Trumpism: Trump has not gone yet and he is likely to fight dirty to stay on in the Whitehouse. He has good reason. The New York Times reports that he faces at least 12 federal and state investigations and has to repay loans of $300m in the next few years and has debts of another $100m as well. Meanwhile, his questionable tax affairs are being investigated (source). Now it appears that the law firms representing Trump in the legal fight for his presidency are backing off over something called … democracy (source). Trump’s long history of tax avoidance is about to catch up on him and when it does – it will bankrupt him (source).

As award-winning journalist Carol Cadwalldre quite rightly point out, the end of Trumpism – ‘feels more like the end of a regime than the end of a democratically elected government’ (watch this extraordinary short Twitter clip).

Brazil’s Jair Bolsonaro had avoided commenting on the electoral defeat of Donald Trump. However, last week, he broke his silence to announce he might not run for re-election as “there is an advance from the left” in South America (source). Is this the beginning of the end for the hard right-wing factions that have caused so much damage in the world and in our own country?

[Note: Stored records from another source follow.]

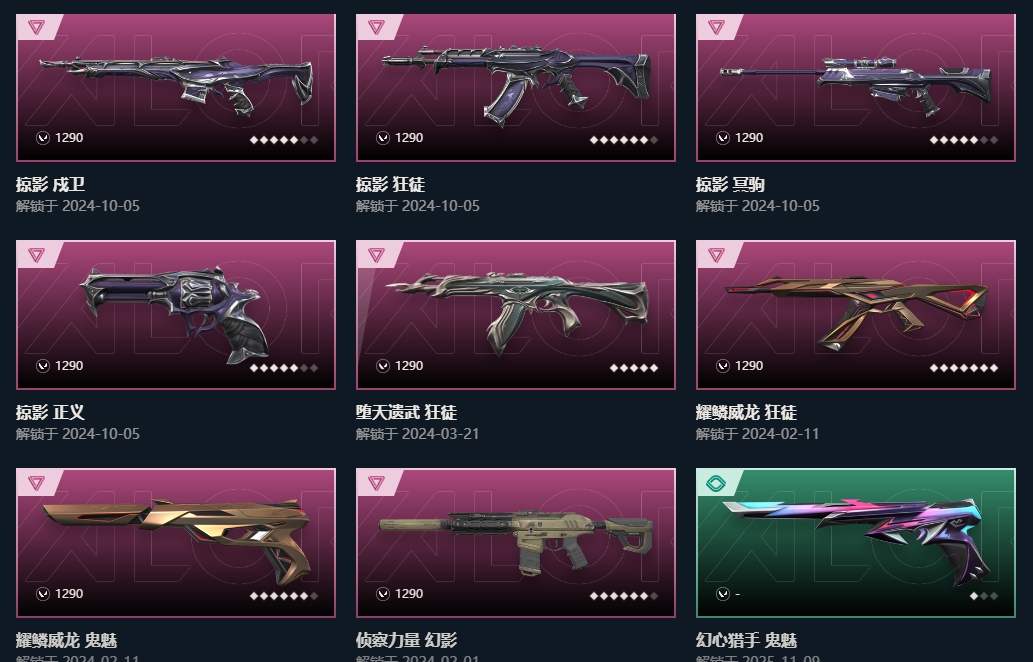Open the 堕天遗武 狂徒 skin card
The width and height of the screenshot is (1033, 662).
tap(516, 315)
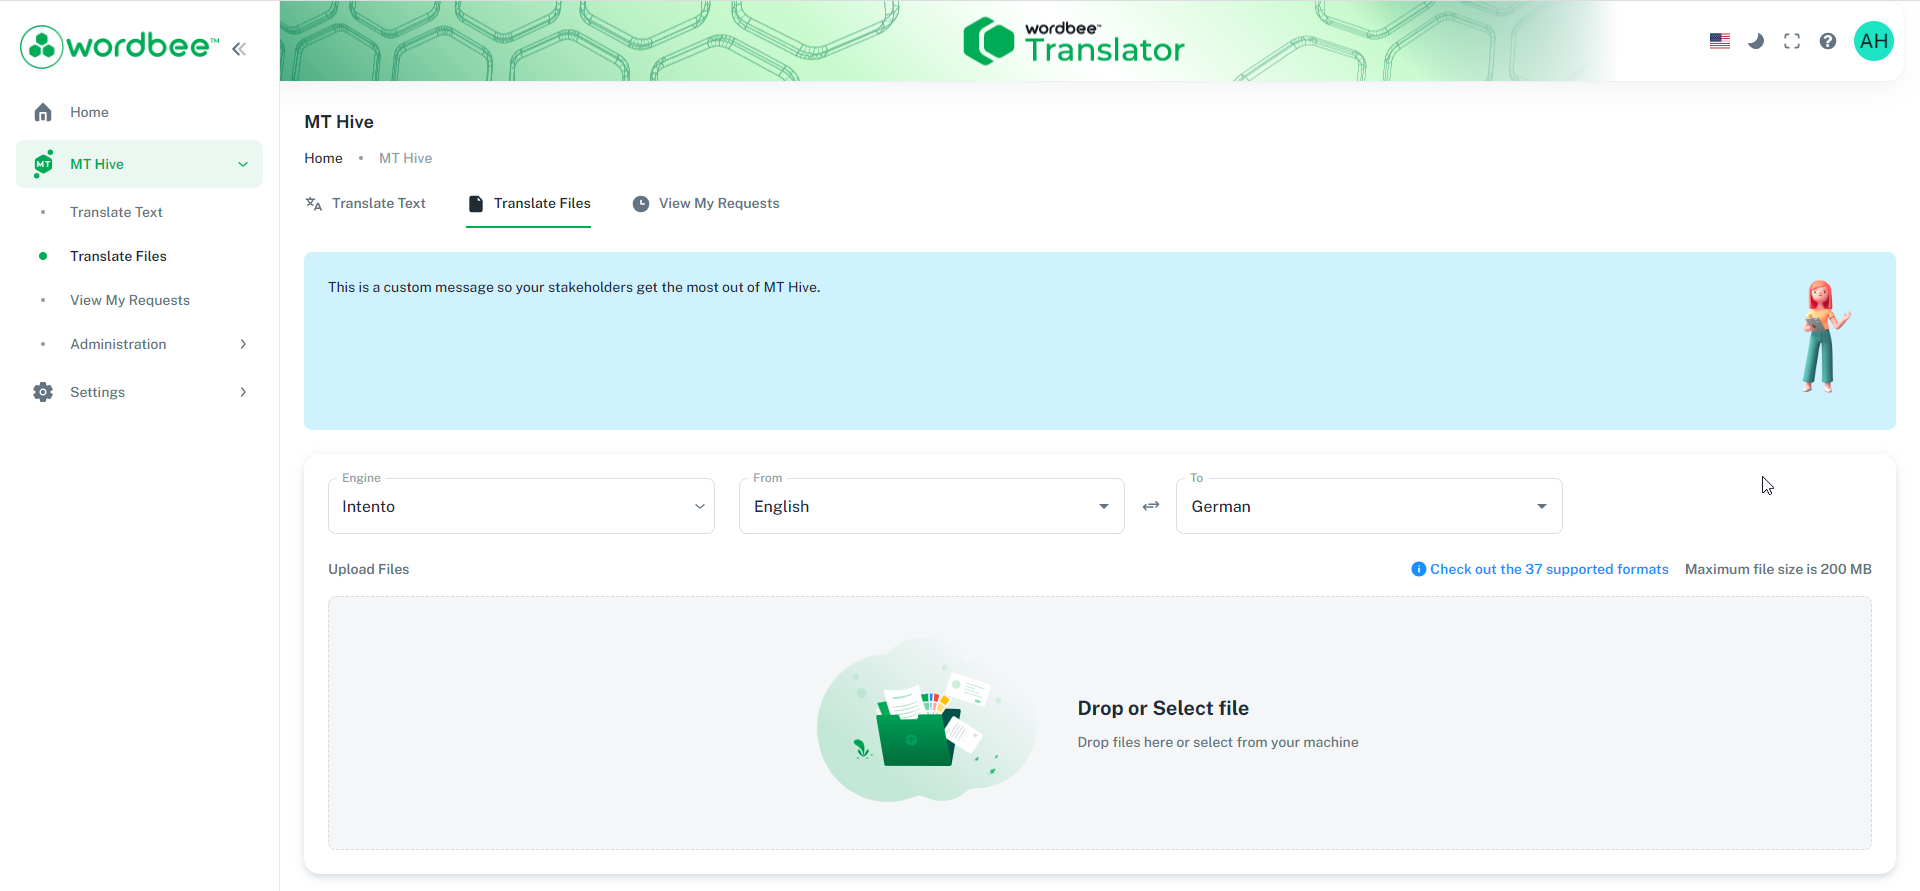
Task: Enter fullscreen mode via header icon
Action: (1791, 41)
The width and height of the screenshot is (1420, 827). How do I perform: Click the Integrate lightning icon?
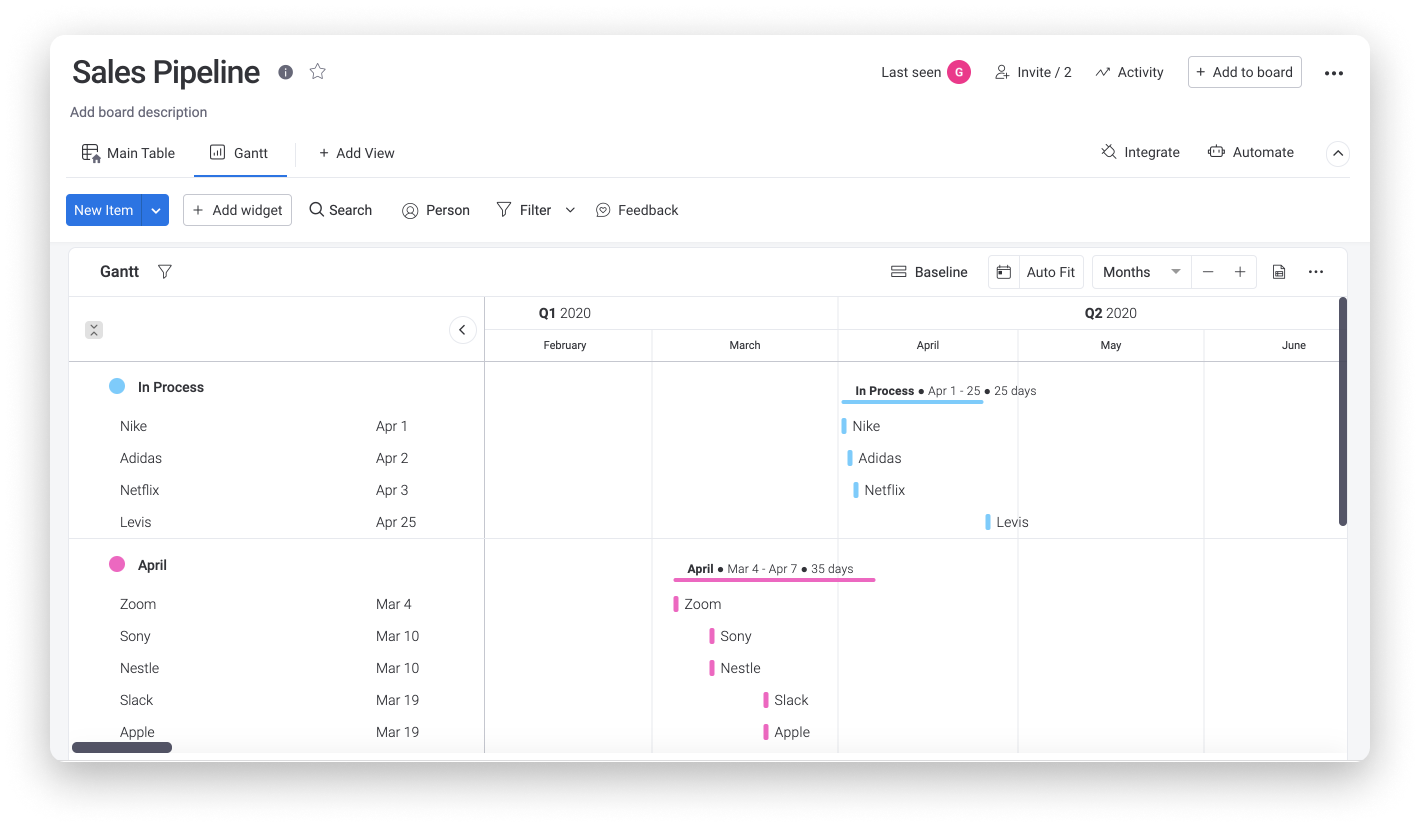(x=1108, y=151)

One penalty of Johnson’s use of extreme language really doesn’t bode well for Britain when – “The UK faces acute challenges in repositioning itself for the new US presidency. Mr Biden described the UK prime minister as ‘a physical and emotional clone’ of Mr Trump” (source). And speculation grows that Biden may well pick Barrack Obama as his most senior diplomat in Britain – a man who won’t forget Boris Johnson’s reckless comments about Obama’s ancestry (source). As John Major said – “we are no longer an irreplaceable bridge between Europe and America” – because of the rancid ideology of Brexit and because of Johnson’s big mouth.

There are so many other things to report but perhaps the last 1800 words make depressing enough reading to want to stop. The only good news is that a vaccine may save lives and our economy. However, the writing is on the wall that even that will be badly managed by this government and then drenched in accusations of corruption.

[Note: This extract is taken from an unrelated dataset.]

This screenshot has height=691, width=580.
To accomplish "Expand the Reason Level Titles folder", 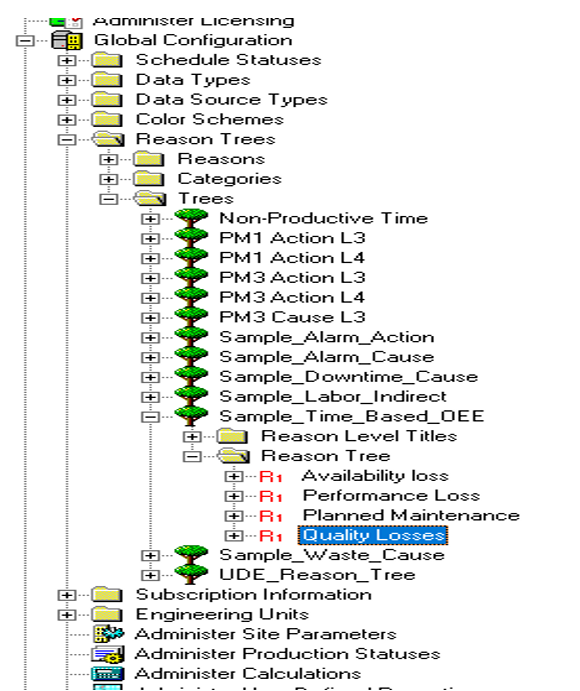I will tap(192, 437).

In four short years, Britain has gone from a top second-tier power, punching well above its weight into a national decline that I never thought possible. The world’s top economists think so, four former PM’s think so, the world’s foremost diplomats think so as do world leaders. And this government have four more years before they can be stopped from harming us all. By then, the United Kingdom will be a shadow of what it once was just a decade earlier. Remember, it was only two decades ago that Britain was riding a wave of optimism called ‘Cool Brittania.’